Assessing the Implementation of Facility-Based HIV Testing Policies in Malawi, South Africa and Tanzania from 2013–2018: Findings from SHAPE-UTT Study

Journal Article
  • Lameck B. Luwanda
  • Seema Vyas
  • John Songo
  • Rujeko Samanthia Chimukuche
  • Estelle McLean
  • Farida Hassan
  • Erik Schouten
  • Jim Todd
  • Eveline Geubbels
  • Alison Wringe
  • Jenny Renju
Global Public Health
May 2020; 1-15. DOI: 10.1080/17441692.2020.1763420.

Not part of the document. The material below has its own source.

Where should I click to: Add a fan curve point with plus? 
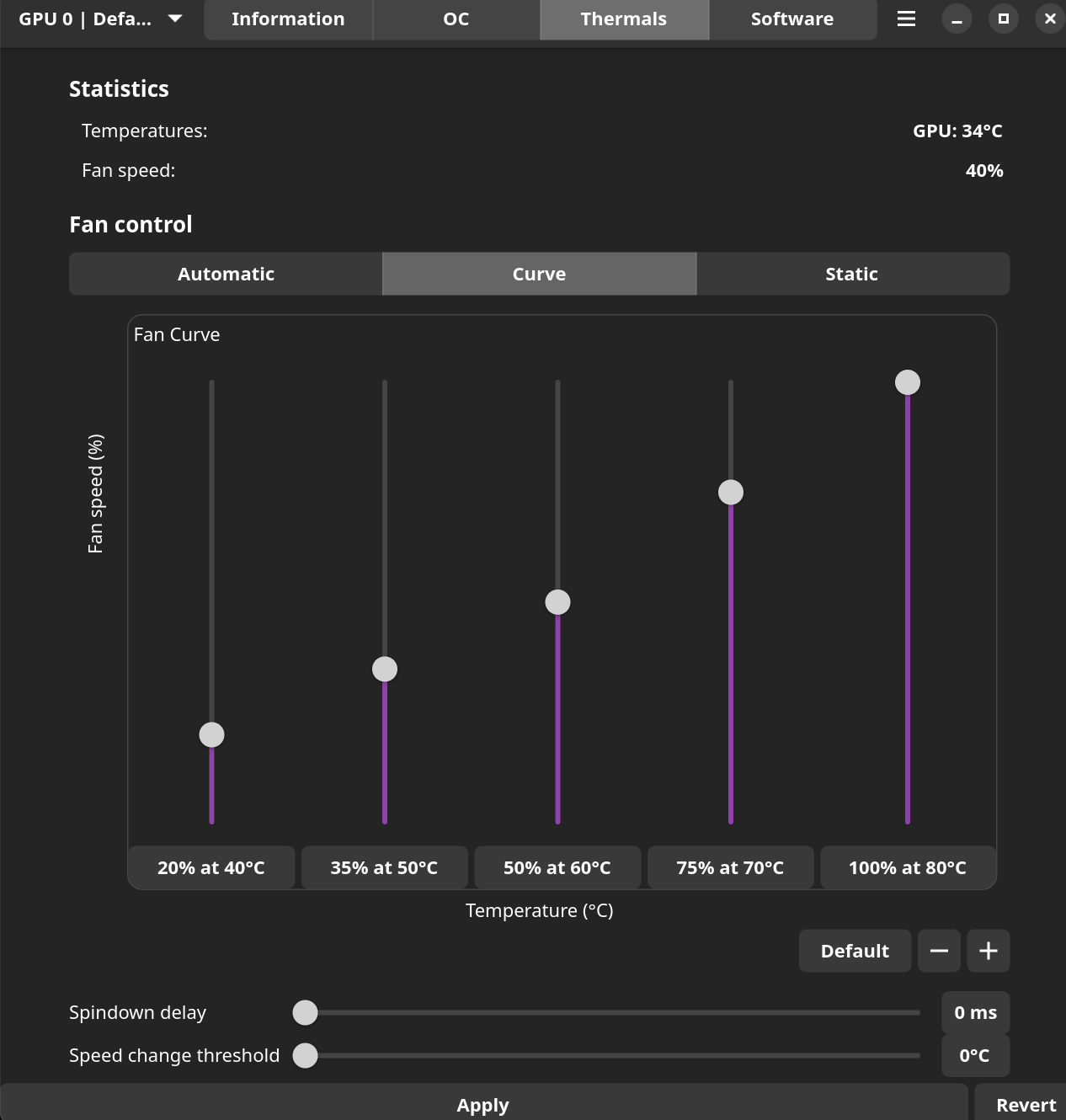989,951
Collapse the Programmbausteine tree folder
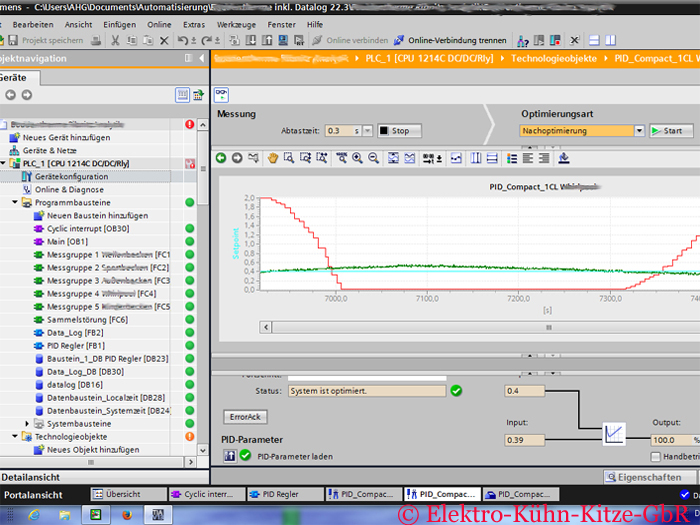Viewport: 700px width, 525px height. [14, 202]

National HIV testing policies aim to increase the proportion of people living with HIV who know their status. National HIV testing policies were reviewed for each country from 2013 to 2018, and compared with WHO guidance. Three rounds of health facility surveys were conducted to assess facility level policy implementation in Karonga (Malawi), uMkhanyakude (South Africa), and Ifakara (Tanzania). A policy "implementation" score was developed and applied to each facility by site for each round. Most HIV testing policies were explicit and aligned with WHO recommendations. Policies about service coverage, access, and quality of care were implemented in >80% of facilities per site and per round. However, linkage to care and the provision of outreach HIV testing for key populations were poorly implemented. The proportion of facilities reporting HIV test kit stock-outs in the past year reduced over the study period in all sites, but still occurred in ≥17% of facilities per site by 2017. The implementation score improved over time in Karonga and Ifakara and declined slightly in uMkhanyakude. Efforts are needed to address HIV test kit stock-outs and to improve linkage to care among people testing positive in order to reach the 90-90-90 targets.